#### Opdrachten:
(A) Beantwoord de volgende vragen over de tekst over radicalisering in België.
(i) Hoeveel van de 400.000 moslims in België zijn volgens het rapport van het Comité I besmet met een radicaal-islamistisch gedachtengoed?
(ii) In welke maand en welk jaar voerde de Belgische regering het Actieplan Radicalisme in?
(iii) Welke van de vijf pijlers van het Actieplan is de recentste?
(B) Ga verder met de tekst over radicalisering in België, vanaf het punt waar hij ophoudt.

#### Aangeleverde tekst:
╔══
Dossier Radicalisering in België

Peter Saerens
Persbericht

Dossier Radicalisering in België

“Het olievleksyndroom slaat ook bij ons toe”

Radicaal-islamistisch gedachtengoed bereikt België


Radicalisering is niet nieuw. Toch is er vandaag één trend die er bovenuit steekt: het religieus geïnspireerde radicalisme. De Belgische overheid hoort wel een klok luiden, maar zal waarschijnlijk nog enige tijd nodig hebben eer ze de klepel weet hangen.

“Van de 400.000 moslims in België zijn er 8.000 besmet met een radicaal-islamistisch gedachtengoed”, staat te lezen in een recent rapport van het Comité I, dat de inlichtingendiensten controleert. Moeten we ons nu zorgen maken? Per slot van rekening is een radicaal gedachtengoed op zich niet strafbaar. “Dikwijls is dat een gedrevenheid, waarmee je positieve resultaten kan bereiken. Pas als je die gedrevenheid verder doordrijft en iemand zover brengt dat die een extremistisch gedachtengoed gaat verspreiden, dan ben je strafbaar”, aldus Luc Verheyden, adjunct-directeur van het Coördinatieorgaan voor de Dreigingsanalyse (OCAD).


België heeft een plan

In navolging van Europa, voerde de Belgische regering in september 2005 een Actieplan Radicalisme in. “Met dat plan hoeft ons land voortaan niet meer te blozen in de strijd tegen het terrorisme”, zo klonk het destijds bij de ministers Onkelinx van Justitie en haar collega van Binnenlandse Zaken, Dewael.
Naar de precieze inhoud van het als vertrouwelijk geclassificeerde Actieplan blijft het ook vandaag nog gissen. Wel is bekend dat het plan berust op vijf pijlers, waarvan radicalisering in gevangenissen de recentste is. Brice De Ruyver, veiligheidsadviseur van premier Verhofstadt, zweert om veiligheidsredenen bij de vertrouwelijkheid van het plan. “Als je een strategie ontwikkelt ten aanzien van groeperingen die het wezen van onze rechtsstaat viseren, is het niet aangewezen hen daarvan op de hoogte te brengen.” Vreemd is dan toch dat het Comité I in haar recentste rapport stelt dat het rapport geheim is door de politieke gevoeligheid van het onderwerp. Het plan zou gewoon nog niet af zijn, en dat twee jaar na de eerste voorstelling ervan. Volgens Luc Verheyden is het niet onlogisch dat men niet men een afgewerkt plan naar buiten komt. “Het radicaliserings- en rekruteringsproces is nu eenmaal een evolutief gegeven. Je kan daar geen lijn onder trekken en zeggen “vanaf nu gaan we daar een remedie tegen zoeken”. Wat vandaag niet radicaliserend werkt, kan dat morgen wél doen. Dáárom is het Actieplan nooit af en wordt het niet gepubliceerd. Er wordt gewerkt met permanent aanpasbare objectieven en daarom kan je dat niet publiceren. De geheimhouding heeft niets te maken met het afschrikken van terroristen.”
╚══
#### Vastgelegde gegevens:
╔══
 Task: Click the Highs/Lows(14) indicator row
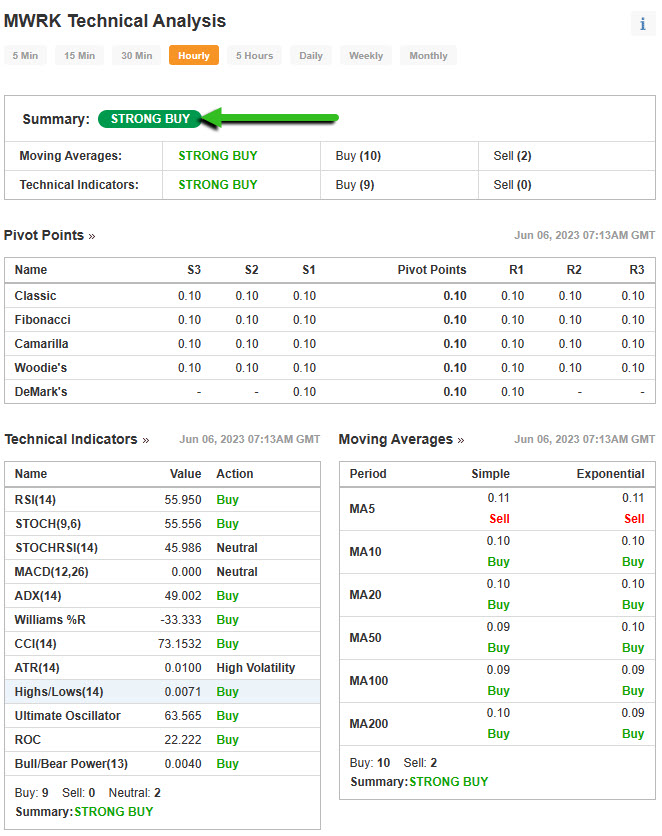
╚══
#### Gegeven antwoorden:
(A)
(i) Volgens het rapport gaat het om 8.000 moslims.
(ii) De regering voerde het plan in september 2005 in.
(iii) De recentste pijler is radicalisering in gevangenissen.

(B)
“Kweekvijvers voor terroristen”

Dat er wel degelijk iets schort aan de aanpak van radicaal ideeëngoed blijkt uit de problematiek in de gevangenissen. Lang niet alle neuzen wijzen in dezelfde richting. Koen Dassen, voormalig administrateurgeneraal van de Staatsveiligheid, bond vorig jaar de kat de bel aan: “Gevangenissen zijn kweekvijvers voor terroristen.” Luc Verheyden: “Als je weet dat er 60 à 70 procent allochtonen in de gevangenissen zit, dan zou je moeten spreken over 3.000 à 4.000 gedetineerden en over 50 tot 100 potentiële risico’s op islamistische radicalisering. Dat is een grote risicogroep.” Een uitspraak die bij Rudy Van De Voorde, gevangenisdirecteur in Vorst, waar zeven terreurverdachten vastzitten, op onbegrip stuit. “Zieltjeswerving om andere terroristen te zoeken, gebeurt bij mijn weten tot op de dag van vandaag niet.” Vorig jaar telden de Belgische gevangenissen nog 23 terroristen. “Naar ons aanvoelen zijn de mensen die hier zitten voor zulke misdrijven, zodanig solitair, dat ze niet te koop lopen met hun zaken en zich niet manifesteren.”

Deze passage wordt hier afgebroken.